### Records excerpted from a collection:
◆ ◆ ◆

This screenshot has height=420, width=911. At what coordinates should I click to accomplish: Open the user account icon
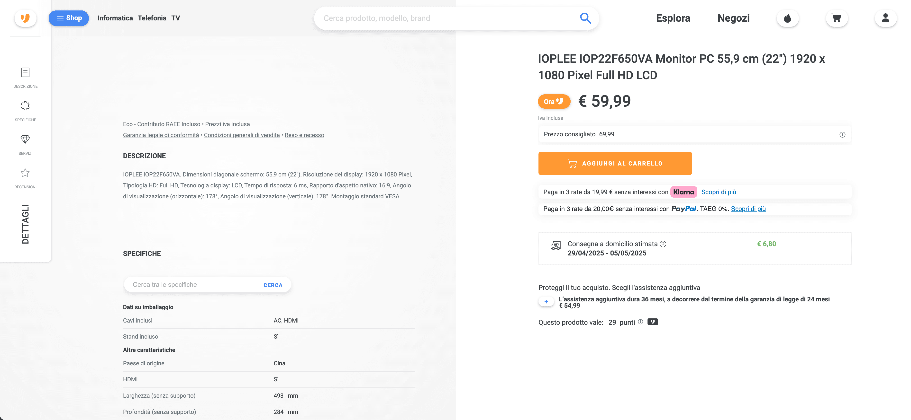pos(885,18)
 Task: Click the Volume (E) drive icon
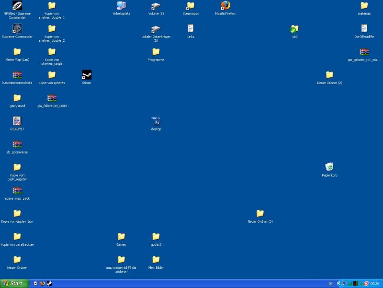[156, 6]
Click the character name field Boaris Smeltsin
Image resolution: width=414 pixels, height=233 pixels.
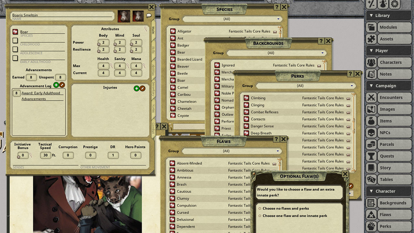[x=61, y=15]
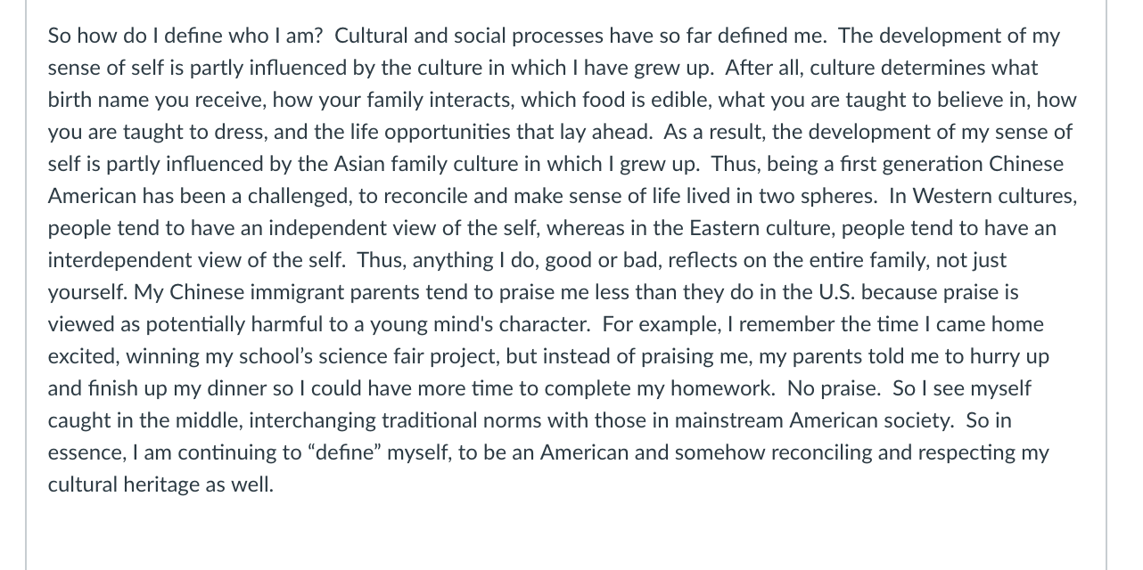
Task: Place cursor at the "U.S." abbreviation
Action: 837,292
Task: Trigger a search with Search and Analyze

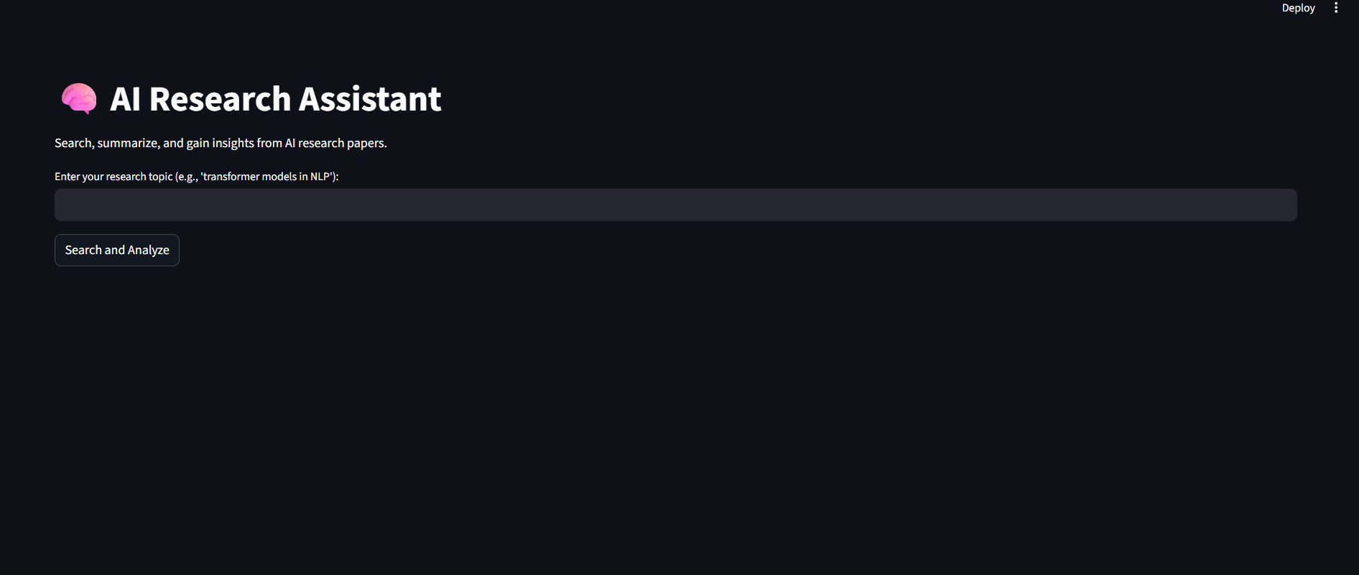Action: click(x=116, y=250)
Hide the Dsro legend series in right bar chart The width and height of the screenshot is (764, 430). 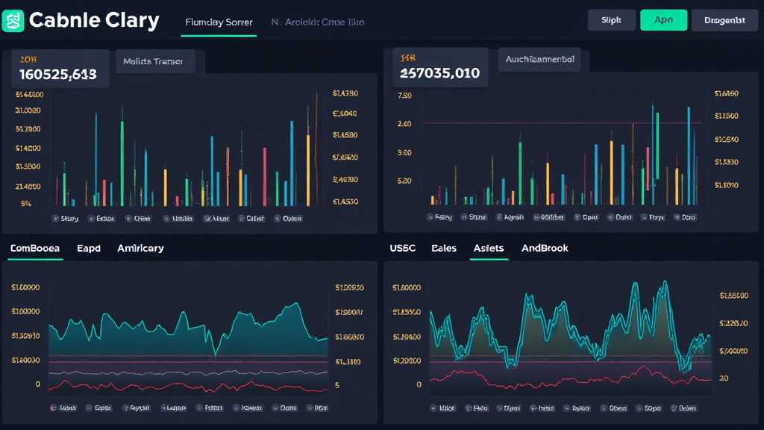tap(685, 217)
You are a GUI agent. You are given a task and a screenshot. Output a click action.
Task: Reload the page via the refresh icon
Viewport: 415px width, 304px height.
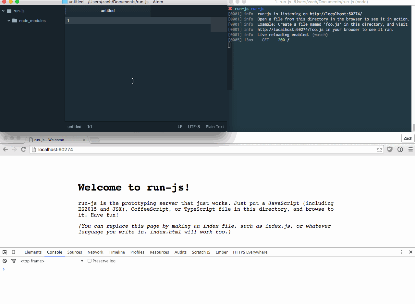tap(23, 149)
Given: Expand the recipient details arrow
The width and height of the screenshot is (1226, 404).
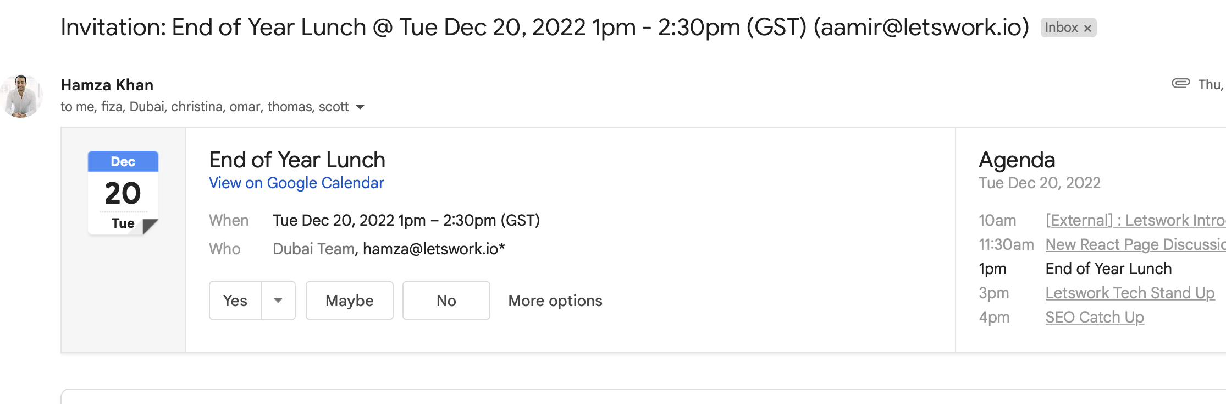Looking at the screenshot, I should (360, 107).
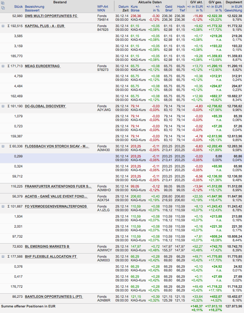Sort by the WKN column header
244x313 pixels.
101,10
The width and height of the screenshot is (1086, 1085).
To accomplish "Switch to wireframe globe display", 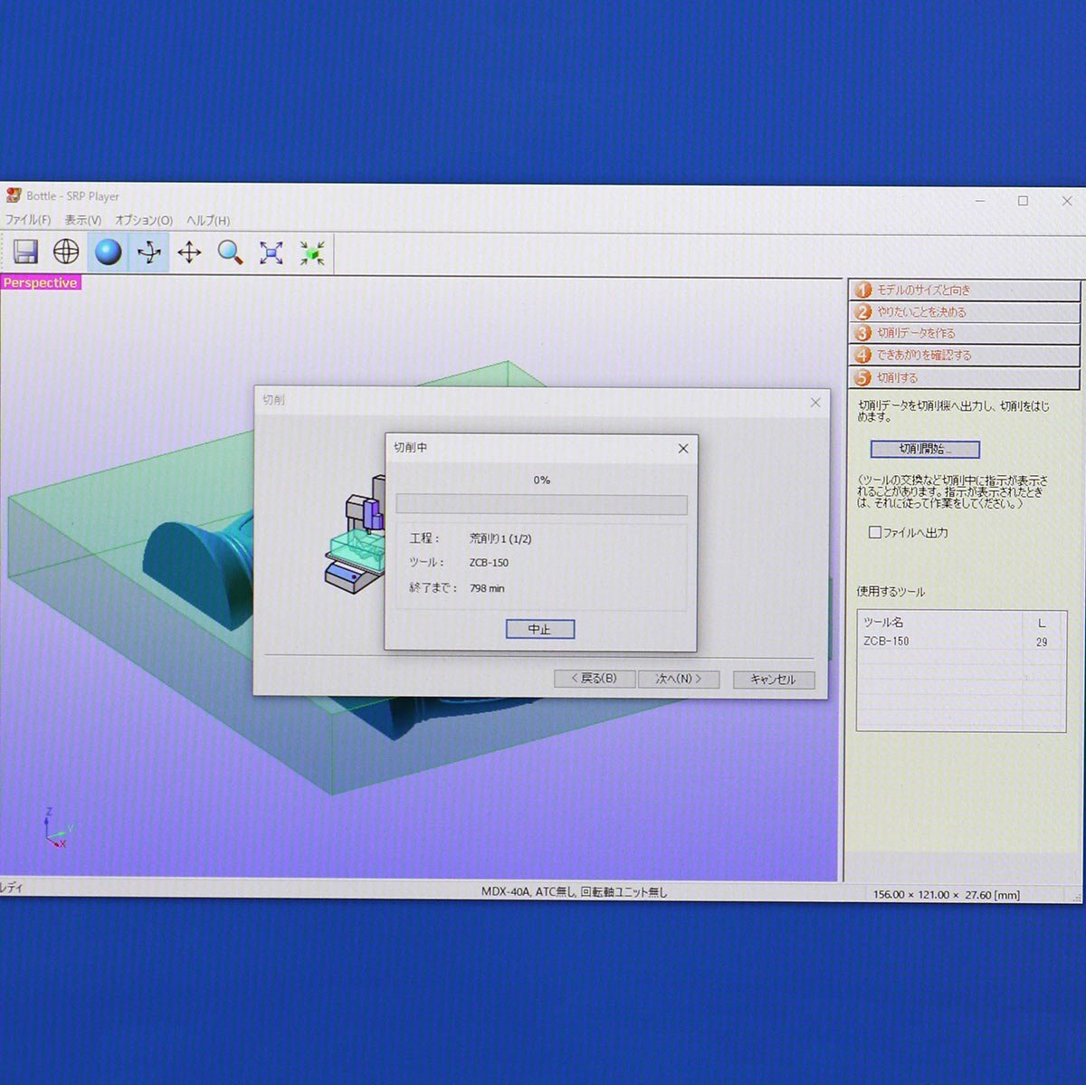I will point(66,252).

◆ ◆ ◆

### Task item:
Using the records above, return verbatim only the part that opens with the line containing "Task: Reload the page via the refresh icon" and closes with the line containing "The width and height of the screenshot is (1086, 1085)."; pictures stay out.

### Written answer:
Task: Reload the page via the refresh icon
Viewport: 415px width, 304px height.
tap(23, 149)
Given: Expand the recipient details arrow
The width and height of the screenshot is (1226, 404).
Looking at the screenshot, I should (360, 107).
Sort by the WKN column header
244x313 pixels.
101,10
The width and height of the screenshot is (1086, 1085).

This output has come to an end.